I know of course: it’s simply luck
That I’ve survived so many friends. But last night in a dream
/> I heard those friends say of me: “Survival of the fittest”
And I hated myself.
By arriving on one of the last ships to cross the Pacific before Pearl Harbor, Brecht managed to miss the social event of the year for Hollywood’s refugees, the celebration of Heinrich Mann’s seventieth birthday. Actually, the Mann brothers missed it too, for on Heinrich’s birthday in March, Thomas was scheduled to receive an honorary doctorate from the University of California at Berkeley, and after that he had to go on a lecture tour. Since nothing could disturb Thomas Mann’s schedule of awards and speeches, and since Heinrich’s birthday could not be celebrated without the presence of his famous younger brother, who was also supporting him, Heinrich had to wait until the end of April.
Salka Viertel, who was acting as the hostess, in her house on Mabery Road in Santa Monica, needed all that time to handle the diplomatic negotiations among the factious refugees.

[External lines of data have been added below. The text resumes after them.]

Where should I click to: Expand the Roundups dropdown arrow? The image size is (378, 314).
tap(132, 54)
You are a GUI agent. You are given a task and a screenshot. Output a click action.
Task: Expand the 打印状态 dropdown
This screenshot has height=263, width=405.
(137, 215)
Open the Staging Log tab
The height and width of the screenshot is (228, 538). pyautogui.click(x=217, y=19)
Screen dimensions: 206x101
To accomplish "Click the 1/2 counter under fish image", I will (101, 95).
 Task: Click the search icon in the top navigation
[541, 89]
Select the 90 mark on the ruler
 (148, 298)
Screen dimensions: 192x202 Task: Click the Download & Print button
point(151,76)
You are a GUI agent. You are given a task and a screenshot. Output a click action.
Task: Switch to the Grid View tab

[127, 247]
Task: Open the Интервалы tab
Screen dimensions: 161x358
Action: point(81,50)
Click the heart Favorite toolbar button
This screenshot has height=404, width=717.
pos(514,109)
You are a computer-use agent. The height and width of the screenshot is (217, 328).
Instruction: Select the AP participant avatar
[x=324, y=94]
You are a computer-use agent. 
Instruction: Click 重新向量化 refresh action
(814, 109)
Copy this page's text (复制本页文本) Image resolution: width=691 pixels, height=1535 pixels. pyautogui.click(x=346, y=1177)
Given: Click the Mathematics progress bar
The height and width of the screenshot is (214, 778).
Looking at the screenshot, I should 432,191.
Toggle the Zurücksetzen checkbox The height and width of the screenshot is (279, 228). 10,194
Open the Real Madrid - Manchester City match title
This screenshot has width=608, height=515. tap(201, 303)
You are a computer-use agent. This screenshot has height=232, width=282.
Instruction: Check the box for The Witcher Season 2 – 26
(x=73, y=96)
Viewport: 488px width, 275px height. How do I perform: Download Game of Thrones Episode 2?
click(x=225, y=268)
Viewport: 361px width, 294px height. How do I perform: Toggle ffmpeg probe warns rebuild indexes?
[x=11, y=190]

Heinrich Mann’s alcoholic wife, Nelly, was feuding with Alma Werfel and opposed invitations to anyone who was particularly friendly with the Werfels. There had been times of political conflict, in fact, when the Mann brothers themselves didn’t speak to one another. The Feuchtwangers finally succeeded in arranging a general truce, and Mrs. Viertel provided a table for forty-five, with candles and flowers and a good German menu that started with good German soup. There were three German servants on hand to do all the work, but many refugees who weren’t worthy of an invitation volunteered for the kitchen so that they could catch a glimpse of the distinguished exiles who represented what Mrs. Viertel proudly called “the true Fatherland”: the Manns, the Feuchtwangers, the Werfels, Alfred Döblin, Walter Mehring, Alfred Neumann, Bruno Frank, Ludwig Marcuse. “At the open door to the pantry,” Mrs. Viertel noted when the speechmaking began, “the ‘back entrance’ guests were listening, crowding each other, and wiping their tears.”